*STATED EXERCISE 1*: In the Gift Aid passage below, how much does a charity receive in total from a £100 donation covered by a Gift Aid declaration?
*STATED EXERCISE 2*: Resume the Gift Aid passage below, writing on from its final sentence.

*PASSAGE GIVEN*:
Gift Aid
Gift Aid allows UK charities to reclaim **BASIC-RATE (20%) income tax** from HMRC on cash donations made by UK taxpayers. When a donor signs a Gift Aid declaration, the charity claims an extra **25p for every £1** donated (the grossed-up value of basic-rate tax relief on the donation). £100 donation → £125 to charity. **Higher-rate (40%) + additional-rate (45%) donors** can claim an ADDITIONAL personal relief via Self Assessment: 20% (higher-rate) or 25% (additional-rate) of the GROSS donation. Donations can be backdated up to 4 years (overpayment relief). **From April 2024 only UK-registered charities + CASCs qualify**: foreign charity donations no longer eligible. Gift Aid donations EXTEND the basic-rate band, useful for keeping income below higher-rate threshold, HICBC threshold, PA-taper threshold, TFC cliff.

*GIVEN RECORDS*:
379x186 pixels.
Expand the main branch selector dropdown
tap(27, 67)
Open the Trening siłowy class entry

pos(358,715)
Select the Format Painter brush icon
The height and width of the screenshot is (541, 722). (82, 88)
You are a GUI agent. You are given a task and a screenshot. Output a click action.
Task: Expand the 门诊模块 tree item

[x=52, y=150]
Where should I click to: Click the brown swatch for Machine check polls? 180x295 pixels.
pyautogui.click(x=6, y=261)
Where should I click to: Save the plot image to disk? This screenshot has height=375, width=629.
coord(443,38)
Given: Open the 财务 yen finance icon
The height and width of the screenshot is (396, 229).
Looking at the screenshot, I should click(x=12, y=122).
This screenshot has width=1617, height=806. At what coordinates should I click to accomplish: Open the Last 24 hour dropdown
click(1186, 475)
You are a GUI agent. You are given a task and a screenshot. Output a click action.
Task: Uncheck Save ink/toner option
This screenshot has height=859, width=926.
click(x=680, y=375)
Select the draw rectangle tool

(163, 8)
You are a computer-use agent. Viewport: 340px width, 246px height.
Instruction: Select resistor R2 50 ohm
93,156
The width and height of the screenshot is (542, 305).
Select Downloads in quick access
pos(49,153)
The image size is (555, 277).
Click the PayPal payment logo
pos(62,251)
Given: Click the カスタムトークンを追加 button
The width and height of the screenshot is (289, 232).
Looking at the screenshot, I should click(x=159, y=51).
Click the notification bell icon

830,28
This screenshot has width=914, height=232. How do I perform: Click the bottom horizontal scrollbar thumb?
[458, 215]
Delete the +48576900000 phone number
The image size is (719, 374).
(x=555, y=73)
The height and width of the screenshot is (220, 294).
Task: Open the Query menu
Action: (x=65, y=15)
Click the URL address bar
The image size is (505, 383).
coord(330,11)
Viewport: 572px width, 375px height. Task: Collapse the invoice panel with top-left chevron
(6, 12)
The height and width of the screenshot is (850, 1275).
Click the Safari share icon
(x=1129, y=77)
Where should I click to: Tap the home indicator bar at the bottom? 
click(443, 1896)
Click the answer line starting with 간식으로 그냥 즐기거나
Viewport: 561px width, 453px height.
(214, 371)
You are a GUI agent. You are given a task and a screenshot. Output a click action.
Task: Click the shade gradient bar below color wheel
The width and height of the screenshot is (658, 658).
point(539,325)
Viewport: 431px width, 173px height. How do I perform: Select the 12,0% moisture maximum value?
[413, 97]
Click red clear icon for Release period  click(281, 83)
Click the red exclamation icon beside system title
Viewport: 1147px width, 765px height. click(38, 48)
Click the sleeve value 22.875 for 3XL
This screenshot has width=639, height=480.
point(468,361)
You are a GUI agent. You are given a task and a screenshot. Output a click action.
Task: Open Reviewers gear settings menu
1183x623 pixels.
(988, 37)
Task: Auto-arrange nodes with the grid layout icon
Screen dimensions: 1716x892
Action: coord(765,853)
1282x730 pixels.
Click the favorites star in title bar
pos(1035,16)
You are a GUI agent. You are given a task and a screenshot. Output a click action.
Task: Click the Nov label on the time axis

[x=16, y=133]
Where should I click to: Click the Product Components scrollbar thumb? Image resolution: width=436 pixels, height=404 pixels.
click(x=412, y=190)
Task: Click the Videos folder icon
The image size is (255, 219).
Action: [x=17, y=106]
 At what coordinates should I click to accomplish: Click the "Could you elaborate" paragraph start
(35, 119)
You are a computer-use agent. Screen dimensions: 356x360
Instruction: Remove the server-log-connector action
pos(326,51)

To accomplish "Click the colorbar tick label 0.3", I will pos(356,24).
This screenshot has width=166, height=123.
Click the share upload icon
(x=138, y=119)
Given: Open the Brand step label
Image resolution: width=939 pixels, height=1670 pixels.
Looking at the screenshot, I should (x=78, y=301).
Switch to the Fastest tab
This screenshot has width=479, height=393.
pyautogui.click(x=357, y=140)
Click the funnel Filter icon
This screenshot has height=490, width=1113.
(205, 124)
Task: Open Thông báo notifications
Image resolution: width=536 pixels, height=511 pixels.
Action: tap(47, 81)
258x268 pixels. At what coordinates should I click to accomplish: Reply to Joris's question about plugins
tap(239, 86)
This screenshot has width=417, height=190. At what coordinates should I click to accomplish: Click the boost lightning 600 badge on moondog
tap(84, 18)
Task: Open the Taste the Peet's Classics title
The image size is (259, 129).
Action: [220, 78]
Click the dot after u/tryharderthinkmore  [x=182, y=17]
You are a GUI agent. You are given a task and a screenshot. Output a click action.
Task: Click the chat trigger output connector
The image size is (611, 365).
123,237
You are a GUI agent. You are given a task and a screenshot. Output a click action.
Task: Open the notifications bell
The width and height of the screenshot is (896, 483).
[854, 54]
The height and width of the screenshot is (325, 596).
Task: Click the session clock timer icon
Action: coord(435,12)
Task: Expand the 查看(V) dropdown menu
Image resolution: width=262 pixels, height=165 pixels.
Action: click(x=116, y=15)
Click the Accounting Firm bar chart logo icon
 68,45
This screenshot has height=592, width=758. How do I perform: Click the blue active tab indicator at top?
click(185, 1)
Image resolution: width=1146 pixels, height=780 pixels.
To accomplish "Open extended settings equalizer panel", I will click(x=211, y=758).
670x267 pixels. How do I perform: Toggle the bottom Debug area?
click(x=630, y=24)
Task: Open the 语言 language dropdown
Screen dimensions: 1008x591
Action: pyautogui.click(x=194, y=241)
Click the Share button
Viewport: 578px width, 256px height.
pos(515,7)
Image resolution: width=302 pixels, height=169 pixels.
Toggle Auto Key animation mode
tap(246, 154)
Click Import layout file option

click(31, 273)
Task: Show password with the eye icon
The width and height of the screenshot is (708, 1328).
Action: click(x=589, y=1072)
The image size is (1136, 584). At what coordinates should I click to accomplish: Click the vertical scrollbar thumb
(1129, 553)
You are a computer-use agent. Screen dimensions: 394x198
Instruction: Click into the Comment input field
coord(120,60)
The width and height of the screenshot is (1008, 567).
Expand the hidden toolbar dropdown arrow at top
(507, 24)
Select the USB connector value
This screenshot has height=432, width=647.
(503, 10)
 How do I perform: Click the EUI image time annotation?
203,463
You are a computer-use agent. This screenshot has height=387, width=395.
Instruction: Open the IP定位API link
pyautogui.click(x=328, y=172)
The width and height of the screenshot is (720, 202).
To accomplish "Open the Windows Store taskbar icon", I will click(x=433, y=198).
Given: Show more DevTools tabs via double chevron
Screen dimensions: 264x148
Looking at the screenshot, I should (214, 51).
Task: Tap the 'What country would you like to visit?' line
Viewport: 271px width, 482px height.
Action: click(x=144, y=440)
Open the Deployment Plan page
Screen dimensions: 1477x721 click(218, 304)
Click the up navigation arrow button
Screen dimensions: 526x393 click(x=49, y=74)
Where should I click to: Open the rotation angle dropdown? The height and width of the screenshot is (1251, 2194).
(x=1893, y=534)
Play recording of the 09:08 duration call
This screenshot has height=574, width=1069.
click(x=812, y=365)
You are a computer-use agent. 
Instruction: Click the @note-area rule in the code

*FINAL ANSWER 1*: £125

*FINAL ANSWER 2*:
Last reviewed:
Guidance, not advice. We explain the rules, we don't assess your situation. Always seek financial or tax advice from your accountant, or contact HMRC. Read our editorial scope →
What this relief is, in plain English
Gift Aid is the UK's flagship mechanism for tax-efficient charitable giving. Two layers of relief: (1) the CHARITY gross-up, HMRC adds 25p per £1 donated to the charity (reclaiming the basic-rate tax notionally paid by the donor); (2) the DONOR personal relief, higher-rate / additional-rate donors recover the extra 20p / 25p personally via Self Assessment. For higher-rate-band donors near key thresholds, Gift Aid has an additional benefit beyond the headline tax relief: donations REDUCE adjusted net income for HICBC (£60k threshold), PA-taper (£100k), TFC (£100k cliff). Donating £4,000 Gift Aid effectively reduces adjusted net income by £5,000 (the gross amount including HMRC gross-up), potentially recovering substantial Personal Allowance + preserving Child Benefit + Tax-Free Childcare. Combined effective relief rate can exceed 60-65% for donors near critical thresholds. The April 2024 reform restricting Gift Aid to UK-registered charities was significant, UK individuals donating to overseas charities lose all relief. Check UK charity register before donating expecting relief. CASCs (Community Amateur Sports Clubs) continue to qualify alongside UK charities. Backdating up to 4 years available for the donor's personal higher-rate / additional-rate relief portion (charity gross-up always in year of donation). Useful for donors with variable income years.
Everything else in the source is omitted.